All parents feel that their children
are special, it comes with the territory, and is in fact natural. And of course as parents it’s easy to gush forth with over the top praise about how your little darling is the smartest, the most beautiful, most talented human being to have ever lived. But recent research would suggest that this type of praise could actually be doing harm. How exactly? Well Wallace and I talked about that this week on his Radio Live show. (Click here for audio of the interview)
In reaction to the dogma of the “self esteem movement” researchers have looked at the impact of efforts to build up children’s self esteem by praising inherent abilities (intelligence, physical attractiveness, athletic ability for instance). This research has found, and it has replicated many times, that to praise in this way can often have a long term negative effect on motivation and future effort…
“The Columbia University researchers Claudia Mueller and Carol Dweck found that children who were praised for their intelligence, as compared to their effort, became overly focused on results. Following a failure, these same children persisted less, showed less enjoyment, attributed their failure to a lack of ability (which they believed they could not change), and performed poorly in future achievement efforts. Says Dweck: “Praising children for intelligence makes them fear difficulty because they begin to equate failure with stupidity.” (Click here for the whole article)

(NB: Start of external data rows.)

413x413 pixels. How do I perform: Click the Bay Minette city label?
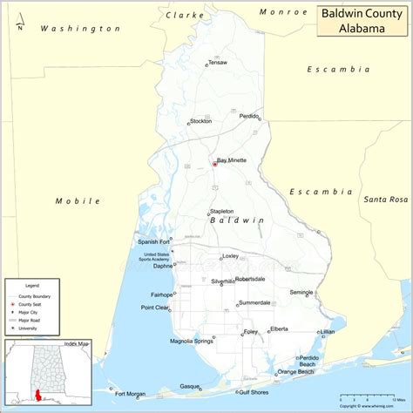[x=232, y=160]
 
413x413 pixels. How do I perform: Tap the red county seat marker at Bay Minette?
[x=214, y=163]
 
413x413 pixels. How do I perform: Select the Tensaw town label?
[x=218, y=63]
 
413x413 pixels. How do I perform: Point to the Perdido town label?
[x=249, y=116]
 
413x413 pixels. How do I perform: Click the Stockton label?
[x=200, y=121]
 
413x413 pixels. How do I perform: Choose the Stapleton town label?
[x=221, y=211]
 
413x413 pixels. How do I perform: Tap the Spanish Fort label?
[x=152, y=241]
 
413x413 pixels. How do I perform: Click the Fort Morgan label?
[x=129, y=394]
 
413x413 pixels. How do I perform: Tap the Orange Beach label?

Recent studies have refined this even further and shown quite clearly that excessive praise of children with low self esteem actually makes them feel worse. In this study (click here for an excellent interview with the lead researcher Eddie Brummelman) it was shown that when parents used inflated praise (i.e. “You’re the best, most talented, smartest ever”) it sets up unrealistic expectations, makes the child feel worse about their abilities and ultimately not try as hard in future challenges. And this outcome is most pronounced in kids that need the boost the most, namely those with already low self esteem.
“The rationale of the children with low self-esteem seemed reasonable enough: if there’s a chance you’ll fail—or perform worse—why try? As Thorndike pointed out, after you’ve been rewarded once, you want to be rewarded again. So you shy away from any future behavior that could undermine your expected positive feedback, turning away from difficult challenges because you are more likely to be praised if you stick to something that you know you can accomplish.” (Click here for the whole article)

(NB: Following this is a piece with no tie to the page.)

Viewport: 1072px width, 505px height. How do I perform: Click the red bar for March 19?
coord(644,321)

So what does all this research suggest parents should do instead? Well firstly it’s important to recognize that we all gain natural reinforcement from doing things well, and that when kids do well they generally know it. It isn’t always necessary to lavish praise on top of this natural sense of mastery.
It’s also true that failing is as important for development as succeeding and that tolerable failure and stress build resilience, ultimately a much more important trait than having good self esteem.
When you do praise, stay away from the superlatives. “Well done” is going to be better than “that’s the best job EVER”. And even better is to praise the effort not the talent, and be specific.
Focus on what is within the child’s control, not on some inherent ability. So for example “You must’ve worked really hard to get such a good grade” rather than “You are SO smart!”. (For more great suggestions click here)
And above all, if you are going to lavish your children, lavish them with love. It’s not possible to over do that. But it is the parents job to help children build a realistic and balanced view of themselves. That’s the lasting road to true confidence.